Zusammenfassung
Wir berichten von einer 12-jährigen Patientin, die sich mit scharf begrenzten großflächigen
Hyperpigmentierungen an Stamm und Extremitäten sowie einer Borrelia burgdorferi-Infektion
mit Gelenkbeschwerden vorstellte. Die histologische Untersuchung einer Hautveränderung
war mit einer Atrophodermia Pasini et Pierini (APP) vereinbar. Therapeutisch wurden
initial Doxycyclin, später intravenös Methylprednisolon und Methotrexat verabreicht.
Differenzialdiagnostisch kam neben einer oberflächlichen Morphaea und Lyme-Arthritis
eine progressive systemische Sklerodermie infrage.
Abstract
Atrophodermia of Pasini and Pierini is a form of dermal atrophy that manifests as
either single or multiple, sharply demarcated, hyperpigmented, non-indurated patches.

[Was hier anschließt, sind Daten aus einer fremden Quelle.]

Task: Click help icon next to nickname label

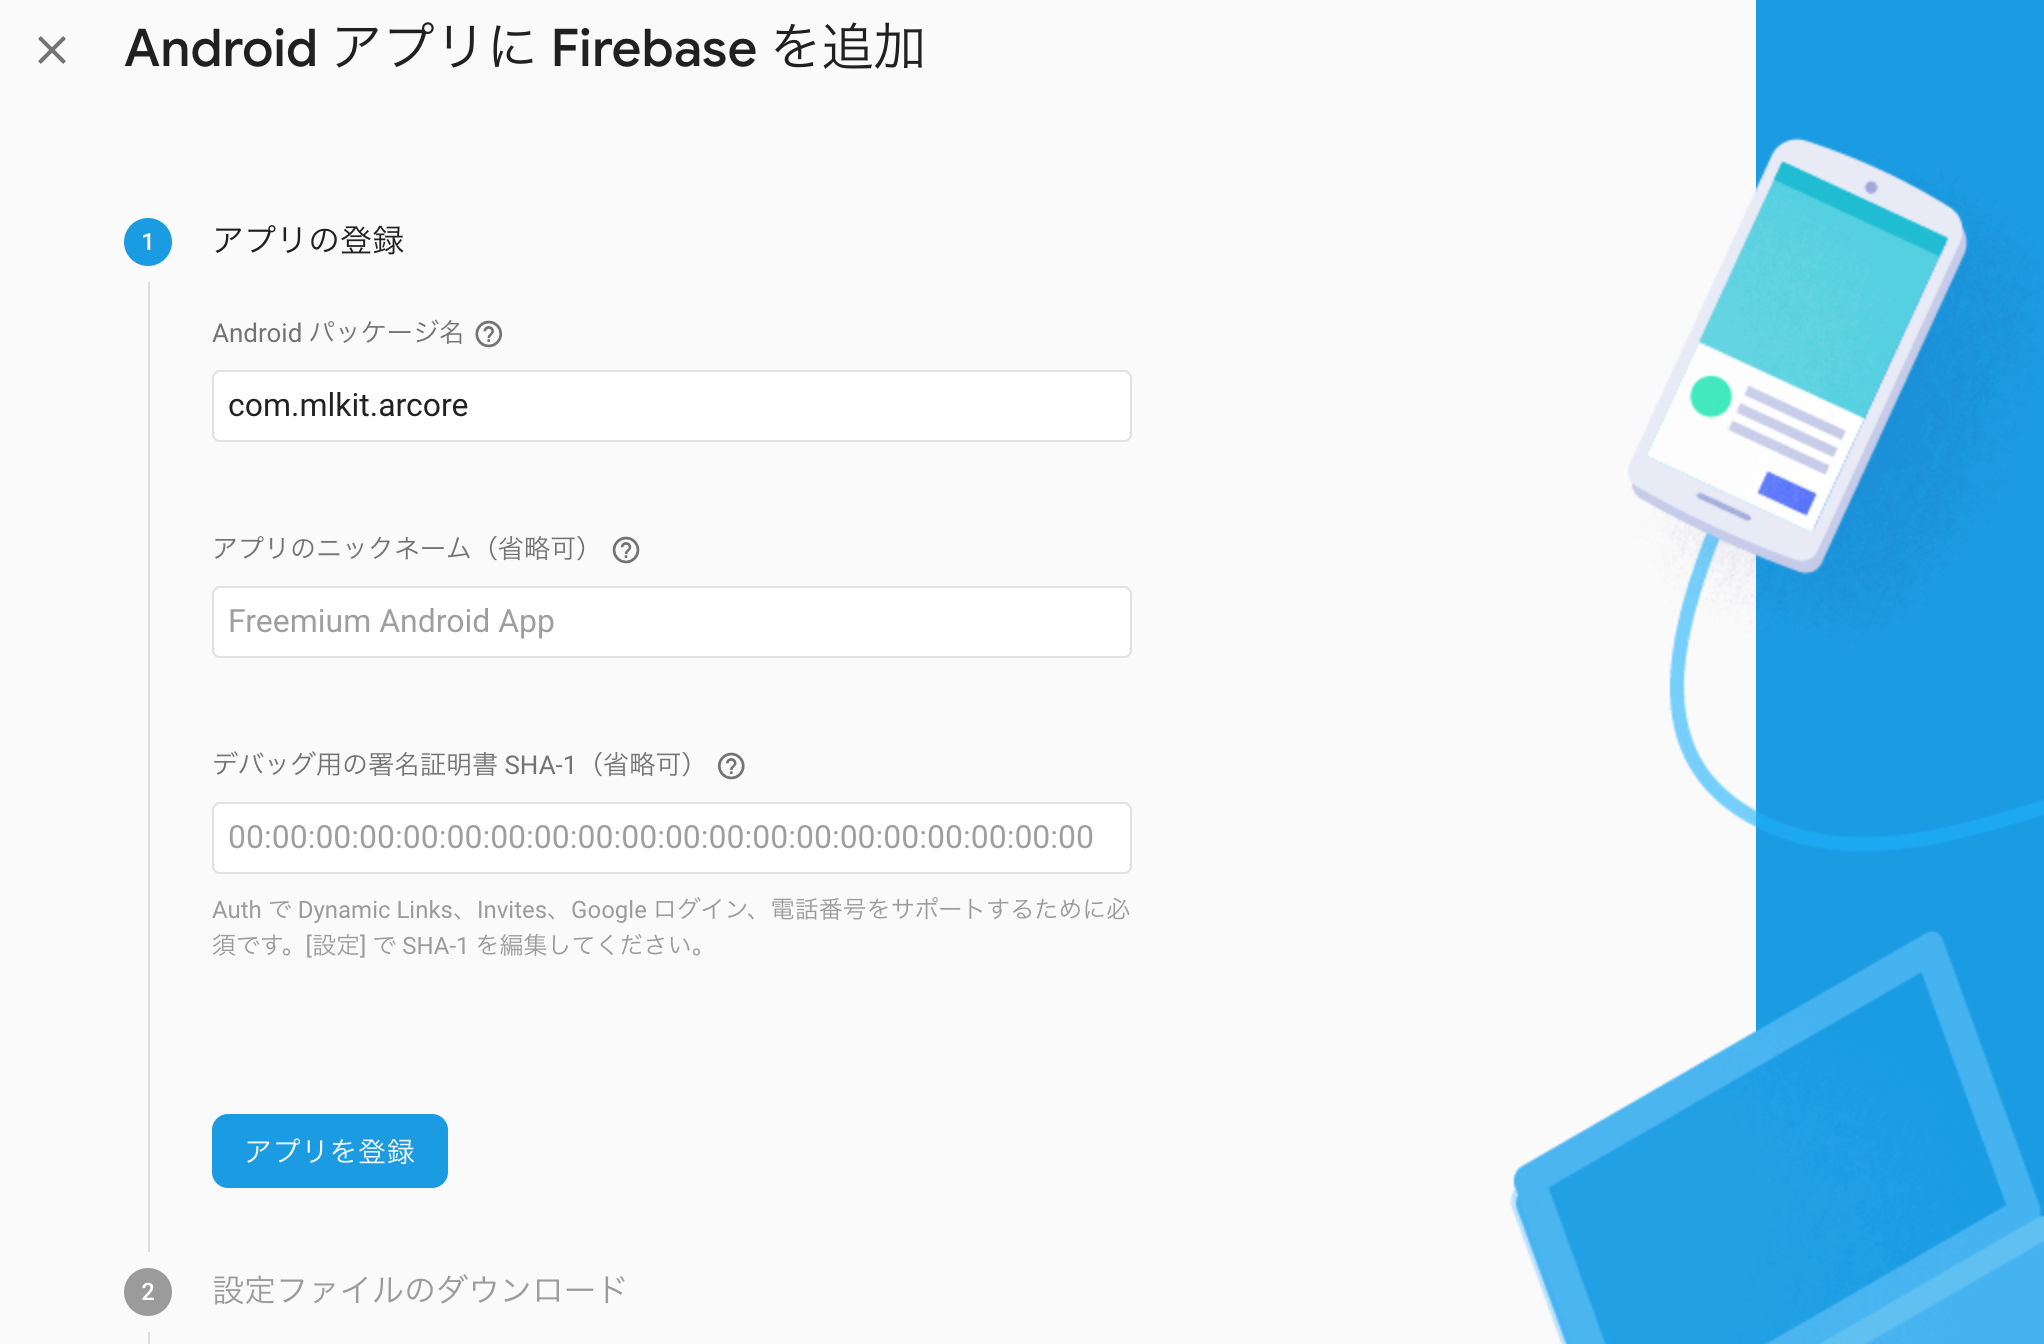Action: (x=627, y=550)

We report on a 12-year-old girl who came to us with multiple hyperpigmented patches
which had been growing on trunk and limbs as well as fatigue and atraumatic joint
pain. Laboratory was normal, except for positive serum antibodies to Borrelia burgdorferi. The histological findings of the biopsy showed a normal epidermis, slight atrophy
with flattened rete ridges, dermal edema and a mild perivascular lymphohistiocytic
infiltrate with plasma cells suggesting atrophodermia Pasini Pierini. Doxycycline
was initiated and followed by intravenously applicated methylprednisolone as well
as methotrexate. Apart from Morphaea Lyme Arthritis, idiopathic atrophodermia of Pasini
and Pierini and progressive systemic scleroderma as a possible cause should be considered.